Assoluzione opponibile al datore solo se presente al processo penale, ordinanza della Cassazione

La recente ordinanza numero 9454 del 6 aprile 2023 della Cassazione ha stabilito che nel giudizio sulla legittimità del licenziamento per giusta causa, il giudicato penale può essere opponibile al datore di lavoro solo se quest’ultimo ha preso parte al processo penale.

In altre parole, se il lavoratore è stato assolto per il fatto che ha portato all’intimazione del licenziamento, il datore di lavoro può far valere il giudicato penale solo se ha partecipato al processo penale. Questa sentenza ha importanti implicazioni per la tutela dei lavoratori e per le aziende che intendano licenziare il personale per motivi disciplinari.

Nel caso in questione, il dipendente di una società energetica ha chiesto di essere reintegrato dopo esser stato licenziato in quanto accusato di aver effettuato un allaccio abusivo alla rete elettrica in favore della sua abitazione. Il lavoratore ha affermato di essere stato assolto in sede penale per i medesimi fatti. Tuttavia, la Corte d’Appello ha confermato la legittimità del licenziamento, poiché i due giudizi sono indipendenti tra loro.

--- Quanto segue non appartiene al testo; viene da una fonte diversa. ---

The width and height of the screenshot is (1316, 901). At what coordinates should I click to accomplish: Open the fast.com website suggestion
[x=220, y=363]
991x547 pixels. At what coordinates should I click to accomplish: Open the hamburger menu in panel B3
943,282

La Cassazione afferma che l’efficacia della sentenza penale di condanna o di assoluzione in altri giudizi civili o amministrativi deve essere regolata dall’art. 654 c.p.p. Secondo gli ermellini nei giudizi civili o amministrativi non di danno, il giudicato penale di assoluzione non è opponibile ai soggetti che non abbiano partecipato al relativo processo. Pertanto, il giudice civile può compiere un autonomo accertamento della vicenda sotto il profilo disciplinare.

La Cassazione ha quindi rigettato il ricorso di un lavoratore e confermato la legittimità del licenziamento irrogatogli.